**Task instructions:** Copy verbatim the lines of the data that begin with the line containing "Viewport: 1568px width, 541px" and end with the line containing "This screenshot has width=843, height=474.", including both of those lines.

**Records to process:**

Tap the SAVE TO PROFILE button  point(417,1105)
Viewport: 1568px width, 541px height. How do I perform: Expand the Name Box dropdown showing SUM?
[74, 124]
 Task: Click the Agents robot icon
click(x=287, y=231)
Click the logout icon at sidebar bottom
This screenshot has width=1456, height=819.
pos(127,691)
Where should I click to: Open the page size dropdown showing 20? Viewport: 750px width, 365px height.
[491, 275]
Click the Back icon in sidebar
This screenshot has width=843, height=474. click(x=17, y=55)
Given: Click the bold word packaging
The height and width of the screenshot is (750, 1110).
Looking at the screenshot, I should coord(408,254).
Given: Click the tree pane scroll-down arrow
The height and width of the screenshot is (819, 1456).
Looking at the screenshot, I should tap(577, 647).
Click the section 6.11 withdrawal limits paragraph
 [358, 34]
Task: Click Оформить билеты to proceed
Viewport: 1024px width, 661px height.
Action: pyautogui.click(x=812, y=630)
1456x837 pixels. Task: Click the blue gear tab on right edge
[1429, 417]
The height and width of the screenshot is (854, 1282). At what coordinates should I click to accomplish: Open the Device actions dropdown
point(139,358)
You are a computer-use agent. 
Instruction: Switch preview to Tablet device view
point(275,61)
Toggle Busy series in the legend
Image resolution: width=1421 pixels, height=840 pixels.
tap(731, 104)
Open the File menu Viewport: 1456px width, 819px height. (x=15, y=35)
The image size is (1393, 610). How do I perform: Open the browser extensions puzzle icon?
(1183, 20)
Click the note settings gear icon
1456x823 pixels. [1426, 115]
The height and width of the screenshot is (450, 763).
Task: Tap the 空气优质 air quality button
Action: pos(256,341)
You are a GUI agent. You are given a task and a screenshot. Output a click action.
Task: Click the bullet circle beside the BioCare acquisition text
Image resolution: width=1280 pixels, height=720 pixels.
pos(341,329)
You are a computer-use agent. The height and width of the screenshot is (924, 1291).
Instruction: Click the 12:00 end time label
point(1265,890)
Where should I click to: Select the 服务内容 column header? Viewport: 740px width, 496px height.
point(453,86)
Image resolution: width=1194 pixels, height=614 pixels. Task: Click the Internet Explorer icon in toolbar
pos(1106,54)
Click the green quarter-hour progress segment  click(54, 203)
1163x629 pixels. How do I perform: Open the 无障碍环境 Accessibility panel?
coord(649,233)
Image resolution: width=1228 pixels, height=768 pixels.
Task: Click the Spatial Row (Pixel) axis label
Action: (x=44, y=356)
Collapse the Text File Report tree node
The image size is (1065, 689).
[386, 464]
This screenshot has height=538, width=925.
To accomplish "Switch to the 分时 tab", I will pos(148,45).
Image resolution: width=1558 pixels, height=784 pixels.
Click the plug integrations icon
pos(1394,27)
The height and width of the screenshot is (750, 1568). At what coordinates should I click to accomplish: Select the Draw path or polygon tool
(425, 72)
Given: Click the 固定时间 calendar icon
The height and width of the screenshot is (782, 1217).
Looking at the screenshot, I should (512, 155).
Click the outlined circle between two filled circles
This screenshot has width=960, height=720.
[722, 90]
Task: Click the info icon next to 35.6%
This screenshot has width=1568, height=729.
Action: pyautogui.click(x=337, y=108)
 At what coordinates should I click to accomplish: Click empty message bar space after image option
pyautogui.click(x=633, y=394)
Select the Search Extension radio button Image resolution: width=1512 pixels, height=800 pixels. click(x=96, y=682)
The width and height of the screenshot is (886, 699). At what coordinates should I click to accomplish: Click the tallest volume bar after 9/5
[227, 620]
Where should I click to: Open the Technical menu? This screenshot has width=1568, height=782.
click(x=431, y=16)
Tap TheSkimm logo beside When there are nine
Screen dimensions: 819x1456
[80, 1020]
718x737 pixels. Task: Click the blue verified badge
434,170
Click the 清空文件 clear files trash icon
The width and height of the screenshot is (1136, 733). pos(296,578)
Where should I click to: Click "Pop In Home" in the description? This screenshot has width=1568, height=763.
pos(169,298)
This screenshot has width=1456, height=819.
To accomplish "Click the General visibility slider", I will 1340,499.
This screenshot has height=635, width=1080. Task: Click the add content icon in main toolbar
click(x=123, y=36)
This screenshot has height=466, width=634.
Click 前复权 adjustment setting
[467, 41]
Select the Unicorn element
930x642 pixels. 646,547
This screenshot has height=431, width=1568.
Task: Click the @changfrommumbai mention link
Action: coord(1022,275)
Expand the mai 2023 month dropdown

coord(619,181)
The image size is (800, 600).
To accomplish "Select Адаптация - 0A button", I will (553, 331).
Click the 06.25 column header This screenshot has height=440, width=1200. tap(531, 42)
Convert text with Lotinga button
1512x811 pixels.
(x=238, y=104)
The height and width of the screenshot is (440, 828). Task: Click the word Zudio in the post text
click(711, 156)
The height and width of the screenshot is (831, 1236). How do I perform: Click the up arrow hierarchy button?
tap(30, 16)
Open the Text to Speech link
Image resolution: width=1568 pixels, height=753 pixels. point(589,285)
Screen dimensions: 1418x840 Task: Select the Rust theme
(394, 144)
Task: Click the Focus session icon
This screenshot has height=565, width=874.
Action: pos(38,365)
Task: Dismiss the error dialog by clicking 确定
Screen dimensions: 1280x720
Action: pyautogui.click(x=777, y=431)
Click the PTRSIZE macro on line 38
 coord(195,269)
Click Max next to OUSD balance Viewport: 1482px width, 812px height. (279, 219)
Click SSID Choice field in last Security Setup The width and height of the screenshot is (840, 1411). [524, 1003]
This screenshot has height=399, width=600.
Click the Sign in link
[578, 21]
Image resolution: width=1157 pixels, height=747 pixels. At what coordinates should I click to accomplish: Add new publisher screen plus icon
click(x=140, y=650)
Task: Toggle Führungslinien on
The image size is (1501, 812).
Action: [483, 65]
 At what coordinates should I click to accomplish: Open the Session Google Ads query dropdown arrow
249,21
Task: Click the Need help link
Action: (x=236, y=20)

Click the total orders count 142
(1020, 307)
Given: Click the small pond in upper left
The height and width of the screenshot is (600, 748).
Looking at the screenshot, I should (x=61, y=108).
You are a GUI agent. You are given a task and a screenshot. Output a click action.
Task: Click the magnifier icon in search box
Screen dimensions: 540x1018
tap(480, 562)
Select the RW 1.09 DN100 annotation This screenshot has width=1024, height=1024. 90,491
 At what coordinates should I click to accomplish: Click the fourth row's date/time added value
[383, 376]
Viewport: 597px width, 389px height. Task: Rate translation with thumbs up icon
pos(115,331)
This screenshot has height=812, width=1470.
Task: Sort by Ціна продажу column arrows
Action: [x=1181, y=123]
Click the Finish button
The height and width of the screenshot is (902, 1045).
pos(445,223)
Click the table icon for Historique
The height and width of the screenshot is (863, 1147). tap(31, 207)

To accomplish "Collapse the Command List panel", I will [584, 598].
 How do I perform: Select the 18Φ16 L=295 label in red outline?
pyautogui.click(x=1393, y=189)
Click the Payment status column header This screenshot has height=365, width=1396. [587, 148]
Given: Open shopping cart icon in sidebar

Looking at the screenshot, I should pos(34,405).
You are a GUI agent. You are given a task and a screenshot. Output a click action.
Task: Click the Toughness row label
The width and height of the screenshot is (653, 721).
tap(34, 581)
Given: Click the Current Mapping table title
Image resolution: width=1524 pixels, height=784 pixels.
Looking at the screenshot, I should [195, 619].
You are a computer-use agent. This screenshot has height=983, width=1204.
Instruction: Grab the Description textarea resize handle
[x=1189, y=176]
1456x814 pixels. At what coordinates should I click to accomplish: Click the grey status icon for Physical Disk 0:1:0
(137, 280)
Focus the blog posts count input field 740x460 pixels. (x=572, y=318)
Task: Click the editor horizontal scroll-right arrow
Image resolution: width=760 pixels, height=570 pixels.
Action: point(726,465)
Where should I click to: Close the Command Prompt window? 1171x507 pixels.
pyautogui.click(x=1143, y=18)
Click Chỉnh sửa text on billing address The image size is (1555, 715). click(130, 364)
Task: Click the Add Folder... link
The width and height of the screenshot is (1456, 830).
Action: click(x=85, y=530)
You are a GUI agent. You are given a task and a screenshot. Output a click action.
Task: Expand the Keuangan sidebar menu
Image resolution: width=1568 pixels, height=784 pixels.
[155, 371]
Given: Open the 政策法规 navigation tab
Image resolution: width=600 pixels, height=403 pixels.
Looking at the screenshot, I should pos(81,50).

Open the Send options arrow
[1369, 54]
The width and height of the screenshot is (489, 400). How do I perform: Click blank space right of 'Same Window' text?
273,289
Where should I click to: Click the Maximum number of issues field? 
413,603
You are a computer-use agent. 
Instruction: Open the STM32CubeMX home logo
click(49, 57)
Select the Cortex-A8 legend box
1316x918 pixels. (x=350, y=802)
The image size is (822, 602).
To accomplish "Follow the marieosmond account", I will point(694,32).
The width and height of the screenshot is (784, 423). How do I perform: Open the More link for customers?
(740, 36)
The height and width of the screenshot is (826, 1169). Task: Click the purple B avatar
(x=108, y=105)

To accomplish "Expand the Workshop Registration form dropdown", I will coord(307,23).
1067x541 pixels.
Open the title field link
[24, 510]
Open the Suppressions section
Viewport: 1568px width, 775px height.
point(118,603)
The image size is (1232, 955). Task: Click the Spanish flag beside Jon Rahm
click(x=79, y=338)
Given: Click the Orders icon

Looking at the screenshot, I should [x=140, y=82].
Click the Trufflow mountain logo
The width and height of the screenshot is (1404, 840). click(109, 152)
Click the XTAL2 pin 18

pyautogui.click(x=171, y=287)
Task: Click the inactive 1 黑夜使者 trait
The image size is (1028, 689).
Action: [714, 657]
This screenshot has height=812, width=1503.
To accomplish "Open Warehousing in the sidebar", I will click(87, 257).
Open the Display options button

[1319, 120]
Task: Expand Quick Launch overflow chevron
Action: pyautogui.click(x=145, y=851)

**Problem solution:**
Viewport: 1568px width, 541px height. How do I perform: Expand the Name Box dropdown showing SUM?
[74, 124]
 Task: Click the Agents robot icon
click(x=287, y=231)
Click the logout icon at sidebar bottom
This screenshot has width=1456, height=819.
pos(127,691)
Where should I click to: Open the page size dropdown showing 20? Viewport: 750px width, 365px height.
[491, 275]
Click the Back icon in sidebar
This screenshot has width=843, height=474. click(x=17, y=55)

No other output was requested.